Attestations are an important part of the governance process. This feature gives you the ability to capture signatures from your team demonstrating that policies have been acknowledged.
Notably, gathering attestations comes with it's share of logistical issues. We've carefully addressed a number of edge cases in order to satisfy the need for an audit trail. We've included a list of these edge cases at the end of this document.
Create an Attestation
Attestations are intended for released policies only. Once you have released a policy, click on the attestations tab to begin. From this tab, click Create Attestation.
From the open dialog, set the following values:
Recipients - You may select Departments or Individuals. We recommend selecting departments since this will account for users who are added and removed over time. If you need to collect attestations from everyone in your organization, select each department in you organization. We will automatically resolve situations where your users may be in more than one department.
Author - Set yourself as the author.
Start Date - This date is the first date where users will be notified about the attestation. If you set this to today, or in the past, users will be notified as soon as you click save.
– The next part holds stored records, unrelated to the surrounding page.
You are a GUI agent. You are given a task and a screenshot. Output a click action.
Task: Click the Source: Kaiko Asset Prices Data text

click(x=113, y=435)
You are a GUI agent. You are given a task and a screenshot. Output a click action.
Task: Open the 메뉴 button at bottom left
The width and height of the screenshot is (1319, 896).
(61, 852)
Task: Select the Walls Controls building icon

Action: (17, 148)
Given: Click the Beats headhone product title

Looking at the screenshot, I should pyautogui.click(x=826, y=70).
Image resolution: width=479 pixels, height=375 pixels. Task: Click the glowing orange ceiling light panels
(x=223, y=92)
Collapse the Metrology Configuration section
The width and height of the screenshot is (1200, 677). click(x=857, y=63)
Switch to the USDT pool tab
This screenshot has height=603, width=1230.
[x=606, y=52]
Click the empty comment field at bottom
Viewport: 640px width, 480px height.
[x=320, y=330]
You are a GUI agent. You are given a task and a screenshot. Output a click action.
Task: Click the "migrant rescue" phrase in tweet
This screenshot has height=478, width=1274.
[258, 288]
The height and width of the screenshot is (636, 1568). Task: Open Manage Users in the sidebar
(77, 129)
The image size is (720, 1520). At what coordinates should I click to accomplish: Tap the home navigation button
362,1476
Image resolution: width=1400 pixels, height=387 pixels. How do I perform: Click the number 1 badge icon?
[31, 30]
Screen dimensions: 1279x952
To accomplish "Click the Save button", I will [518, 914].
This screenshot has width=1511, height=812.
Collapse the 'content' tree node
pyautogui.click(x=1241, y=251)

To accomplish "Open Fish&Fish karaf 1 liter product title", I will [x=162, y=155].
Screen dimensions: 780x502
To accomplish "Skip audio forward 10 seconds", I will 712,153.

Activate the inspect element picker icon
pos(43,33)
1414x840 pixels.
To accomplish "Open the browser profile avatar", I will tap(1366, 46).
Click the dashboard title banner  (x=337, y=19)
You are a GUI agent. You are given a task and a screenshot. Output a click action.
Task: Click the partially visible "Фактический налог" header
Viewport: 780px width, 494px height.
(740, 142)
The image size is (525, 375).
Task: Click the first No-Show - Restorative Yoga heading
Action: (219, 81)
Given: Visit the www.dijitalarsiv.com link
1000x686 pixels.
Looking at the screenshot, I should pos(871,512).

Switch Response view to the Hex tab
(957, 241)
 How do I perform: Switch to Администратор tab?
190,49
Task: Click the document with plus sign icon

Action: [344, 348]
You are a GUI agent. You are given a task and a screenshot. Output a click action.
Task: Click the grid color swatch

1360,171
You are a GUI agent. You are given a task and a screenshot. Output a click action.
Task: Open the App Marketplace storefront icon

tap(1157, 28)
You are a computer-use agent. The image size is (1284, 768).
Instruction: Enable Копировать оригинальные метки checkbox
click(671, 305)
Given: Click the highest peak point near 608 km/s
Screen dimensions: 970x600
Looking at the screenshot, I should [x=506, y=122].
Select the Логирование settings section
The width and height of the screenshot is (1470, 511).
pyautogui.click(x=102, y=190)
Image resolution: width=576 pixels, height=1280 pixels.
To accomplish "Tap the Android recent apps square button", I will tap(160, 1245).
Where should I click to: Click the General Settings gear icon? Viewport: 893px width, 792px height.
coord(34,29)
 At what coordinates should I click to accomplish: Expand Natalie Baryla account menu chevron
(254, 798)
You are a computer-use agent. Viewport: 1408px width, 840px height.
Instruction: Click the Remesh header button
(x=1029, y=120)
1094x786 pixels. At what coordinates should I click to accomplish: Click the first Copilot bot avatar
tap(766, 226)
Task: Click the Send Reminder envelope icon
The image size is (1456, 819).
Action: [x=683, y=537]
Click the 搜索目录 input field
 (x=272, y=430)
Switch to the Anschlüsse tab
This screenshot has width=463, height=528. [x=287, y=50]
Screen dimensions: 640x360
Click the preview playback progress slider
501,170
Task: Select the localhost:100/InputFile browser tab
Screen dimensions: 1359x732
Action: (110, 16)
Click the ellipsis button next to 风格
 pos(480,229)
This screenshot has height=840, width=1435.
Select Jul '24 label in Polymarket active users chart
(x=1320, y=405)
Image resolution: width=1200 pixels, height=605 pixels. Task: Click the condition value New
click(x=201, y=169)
Due Date - This is the due date for the signed attestation. Users receive a sequence of emails leading up to and past this due date with notifications informing of their obligation to sign.
Recurrence - Some policies need to be signed on a recurring schedule. Keep in mind that if you create a new version of a policy, you must create a new attestation for that new version. We have created the system so that attestations for a new policy version may not overlap and may not co-exist.
Click Save. This attestation is now active and will notify your intended audience immediately or upon start date.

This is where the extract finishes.